● **Task details**: The lines to extract run from the start of the records through the line with "The height and", both ends included; drop the pictures.

-------- The input

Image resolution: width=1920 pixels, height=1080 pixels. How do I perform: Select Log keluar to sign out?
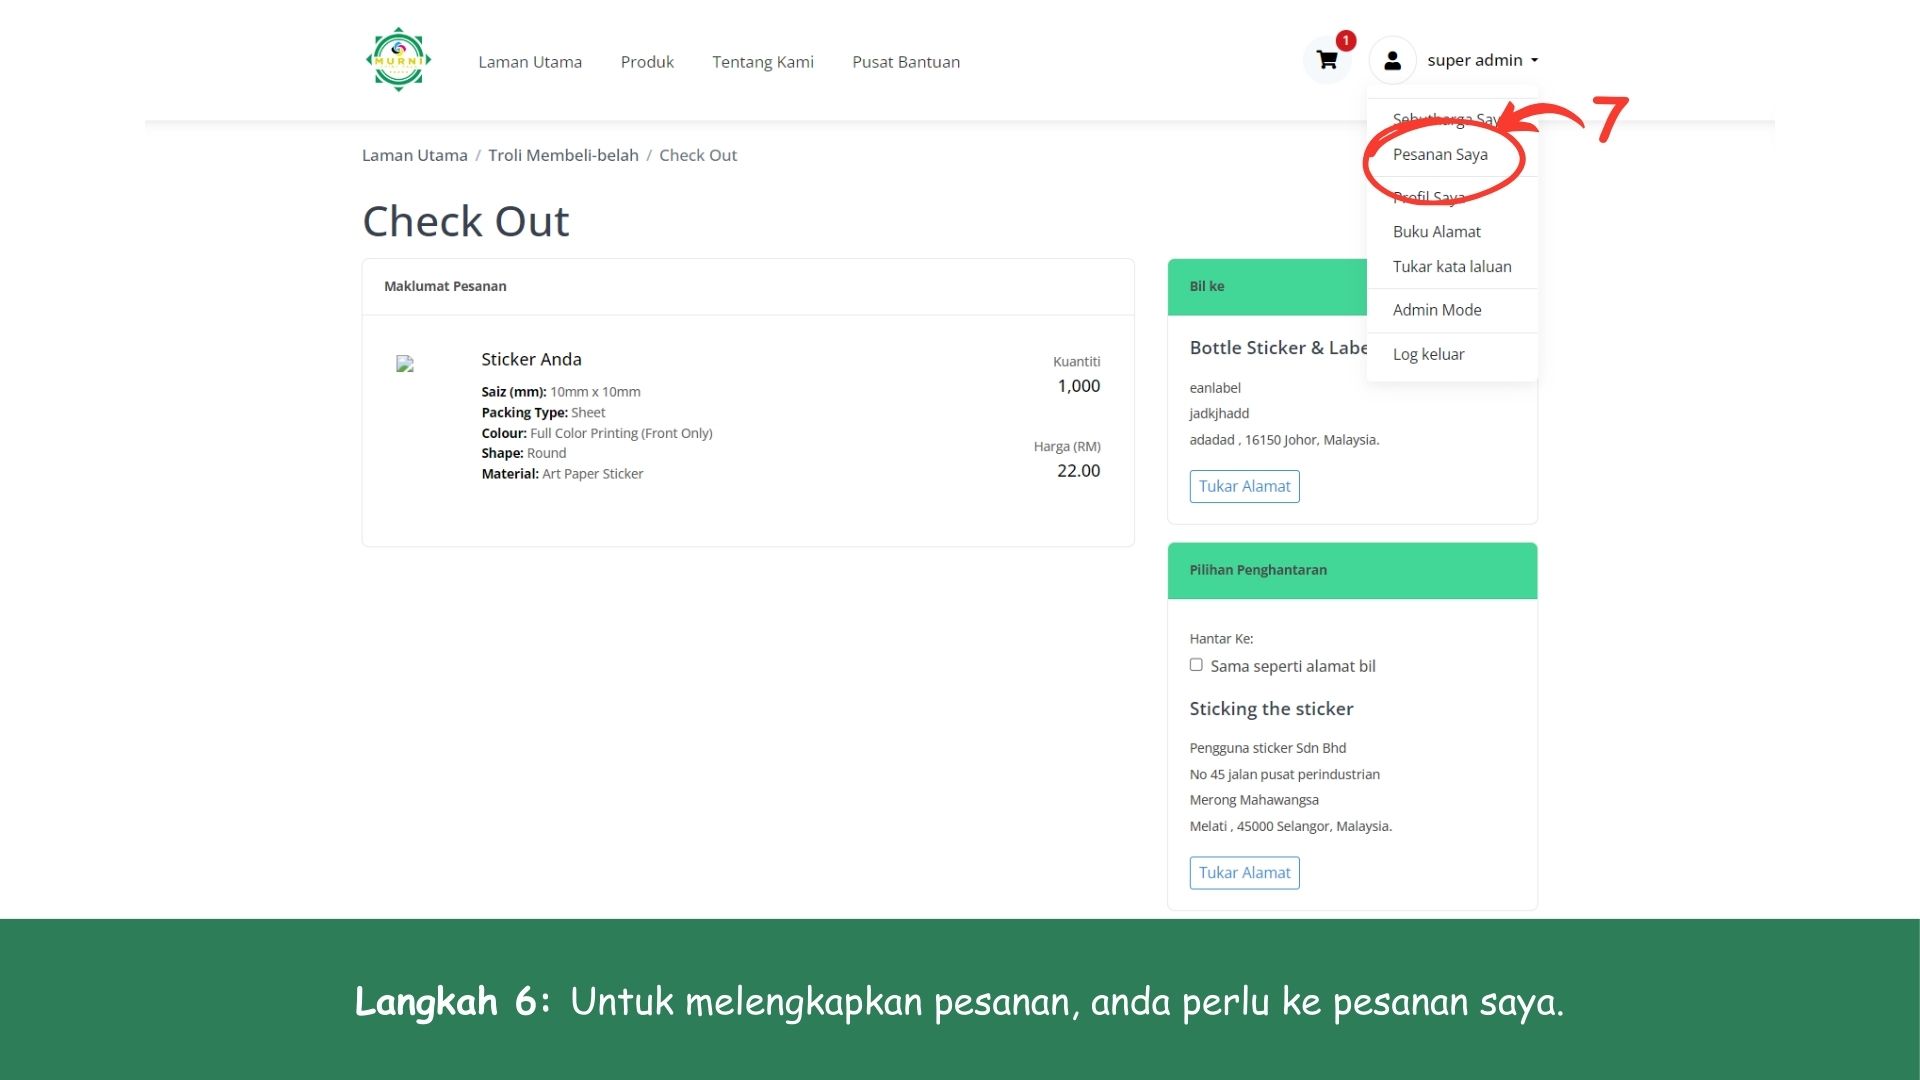(1428, 354)
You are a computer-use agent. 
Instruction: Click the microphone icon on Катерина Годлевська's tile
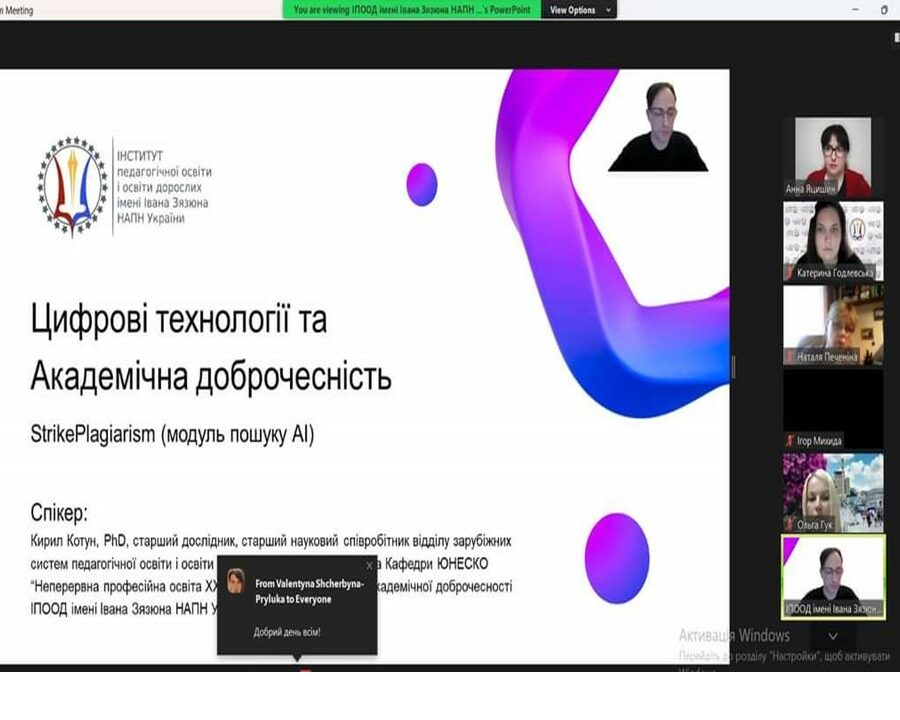point(788,271)
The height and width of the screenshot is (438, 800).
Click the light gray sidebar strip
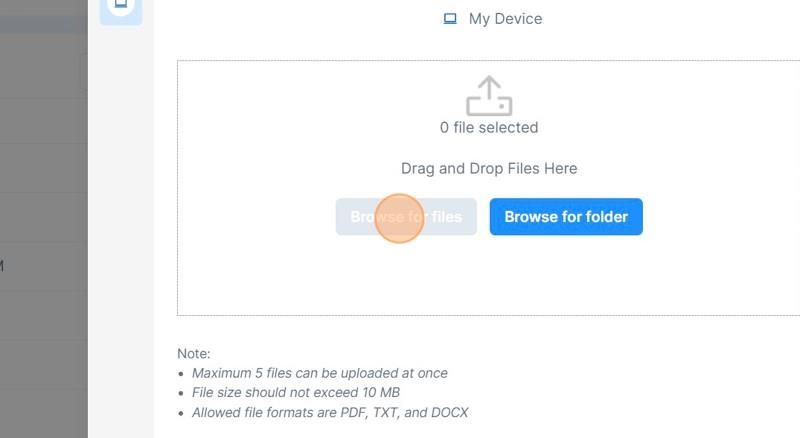click(x=121, y=230)

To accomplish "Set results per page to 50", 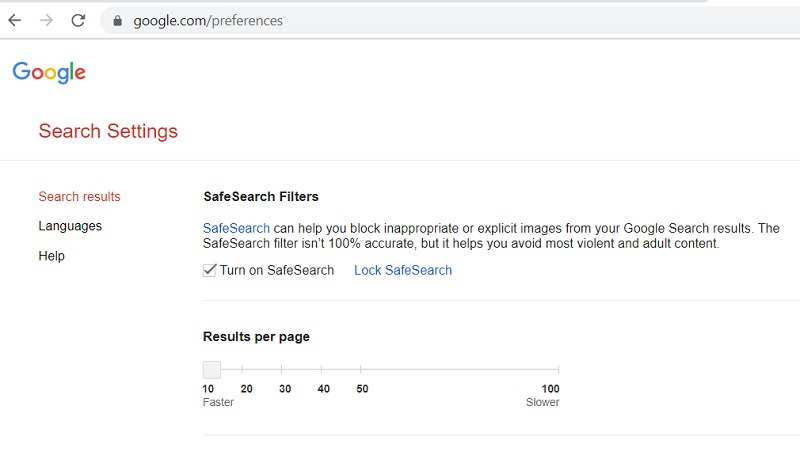I will pyautogui.click(x=361, y=370).
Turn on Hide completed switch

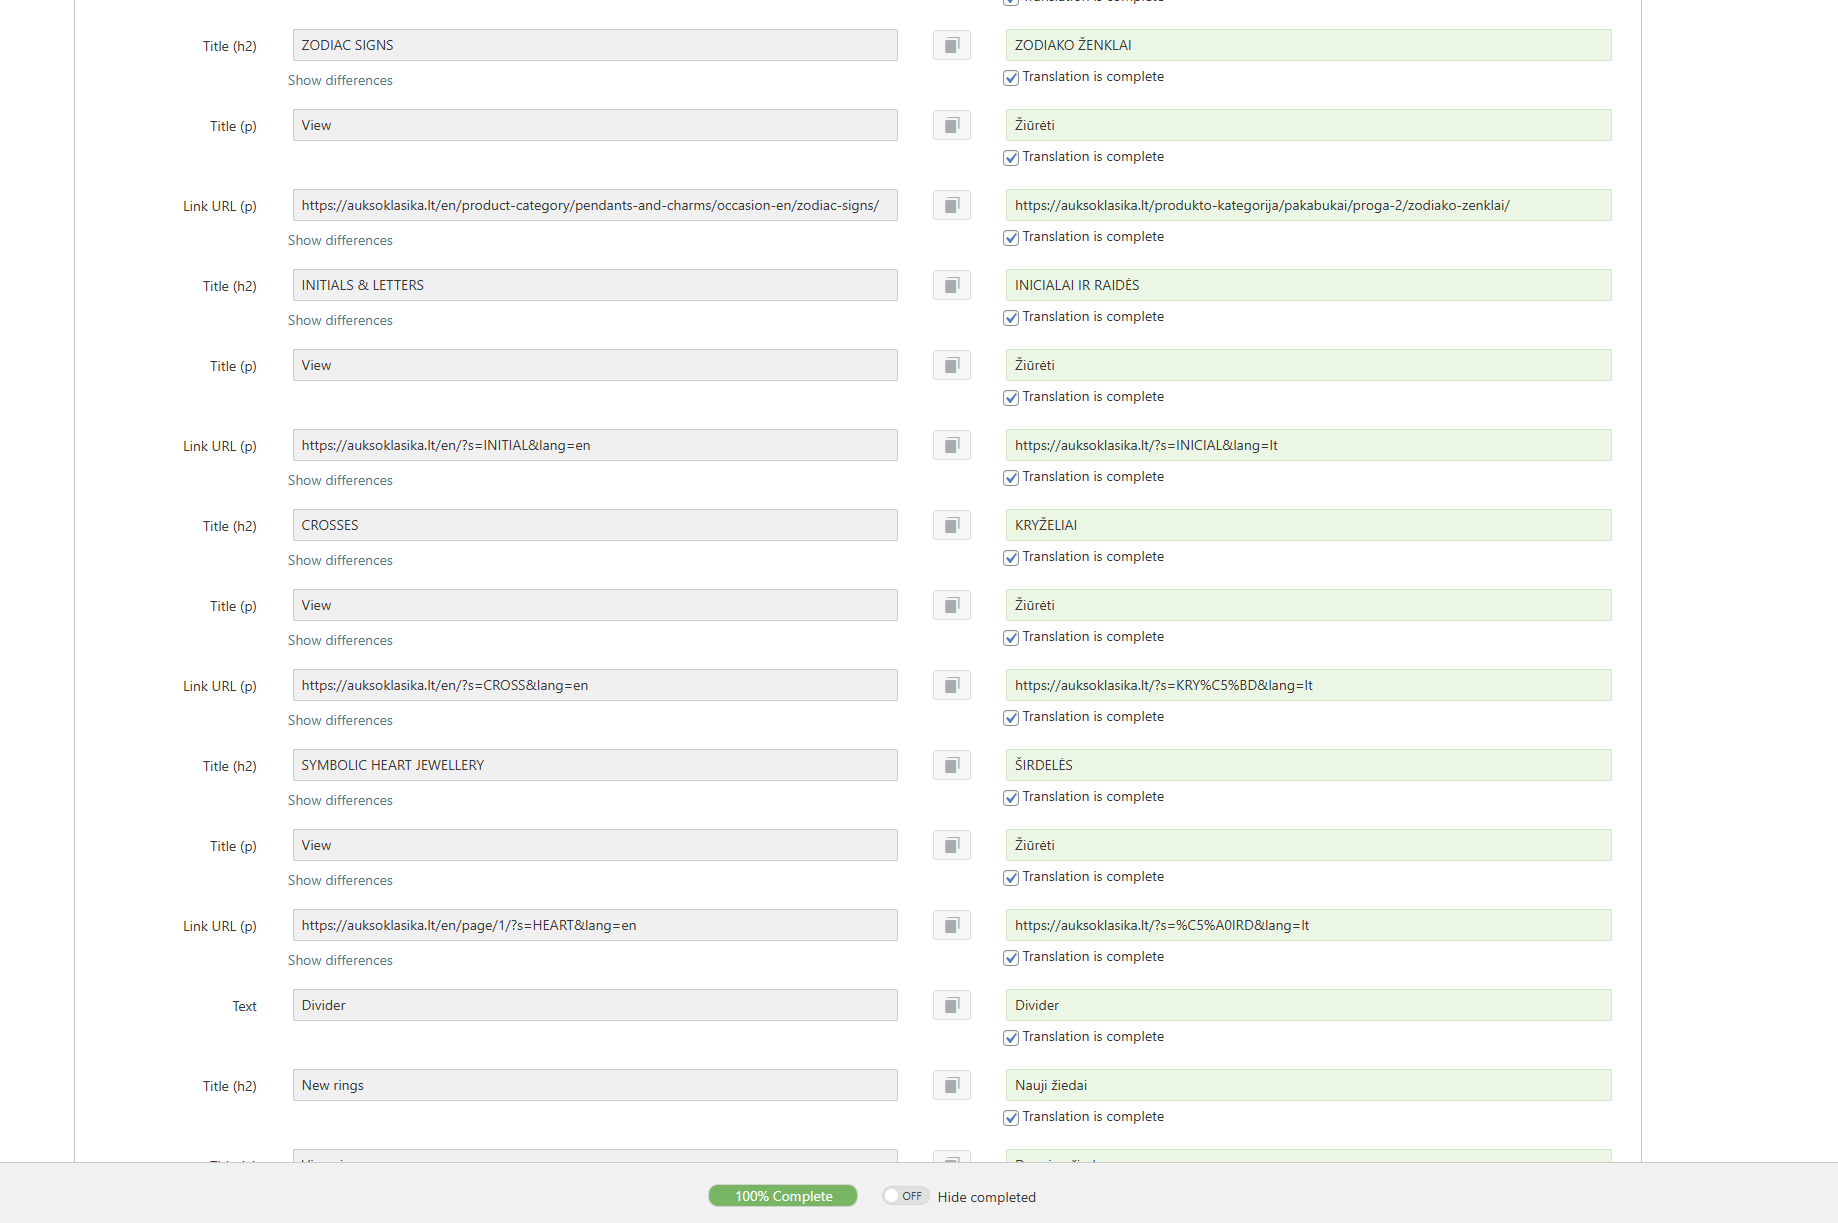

----------------

● **Solution for this task**:
Image resolution: width=1920 pixels, height=1080 pixels. How do I perform: Select Log keluar to sign out?
(1428, 354)
You are a computer-use agent. 
Instruction: Click the microphone icon on Катерина Годлевська's tile
point(788,271)
The height and width of the screenshot is (438, 800).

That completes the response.